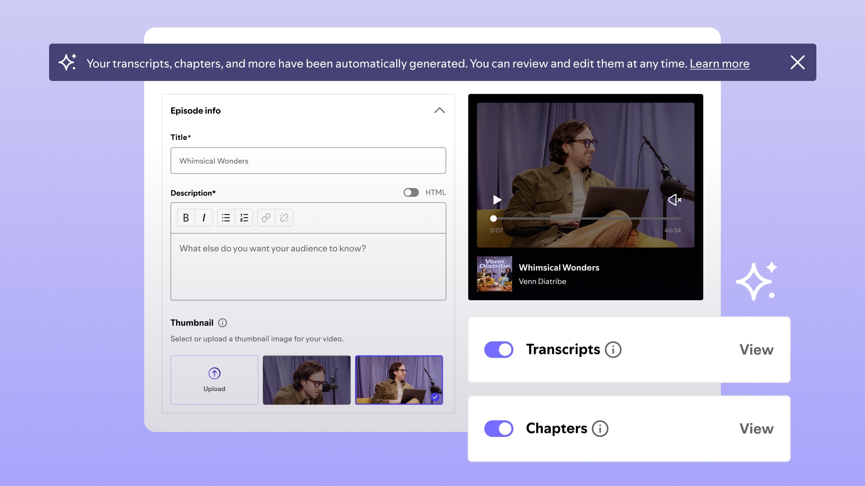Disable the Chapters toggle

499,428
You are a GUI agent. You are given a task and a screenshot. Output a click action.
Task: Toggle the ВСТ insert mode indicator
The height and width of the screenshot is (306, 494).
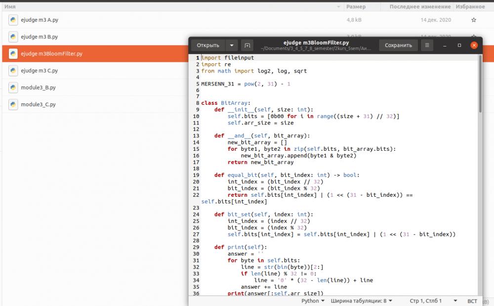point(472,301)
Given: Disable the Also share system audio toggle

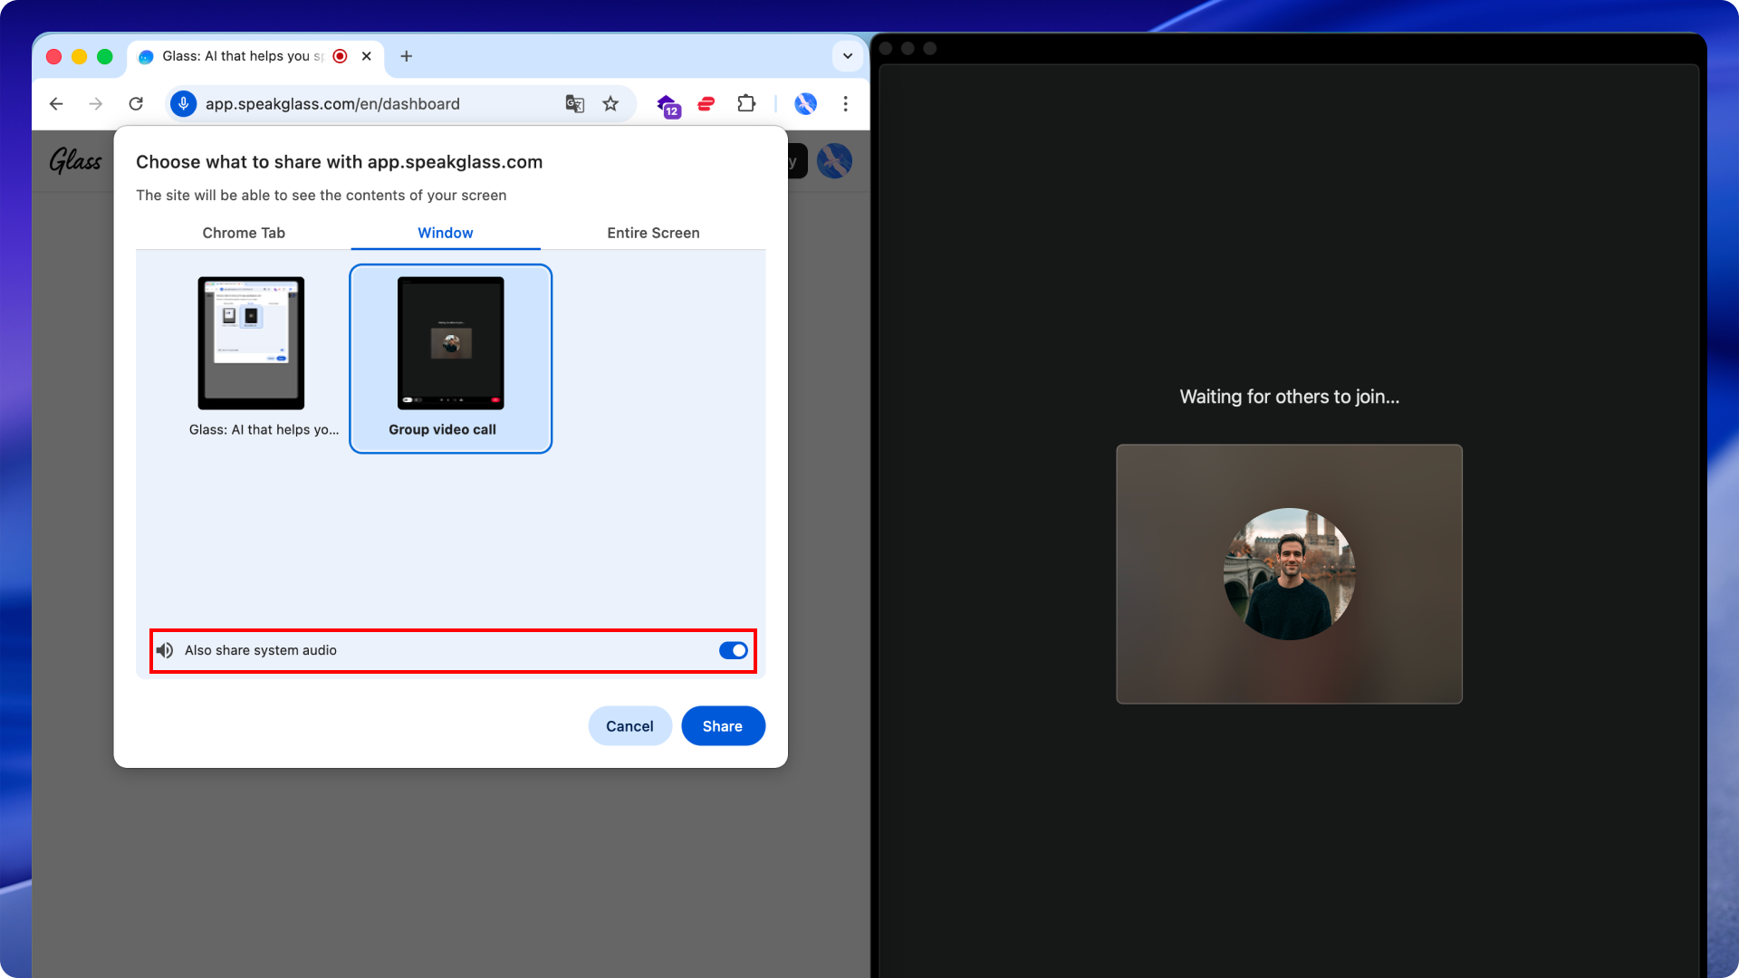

- [PROBLEM DESCRIPTION] Reproduce the entire listing above word for word, but leave out the pictures.

- [CORRECT OUTPUT]
Disable the Chapters toggle

499,428
You are a GUI agent. You are given a task and a screenshot. Output a click action.
Task: Toggle the ВСТ insert mode indicator
The height and width of the screenshot is (306, 494).
point(472,301)
Given: Disable the Also share system audio toggle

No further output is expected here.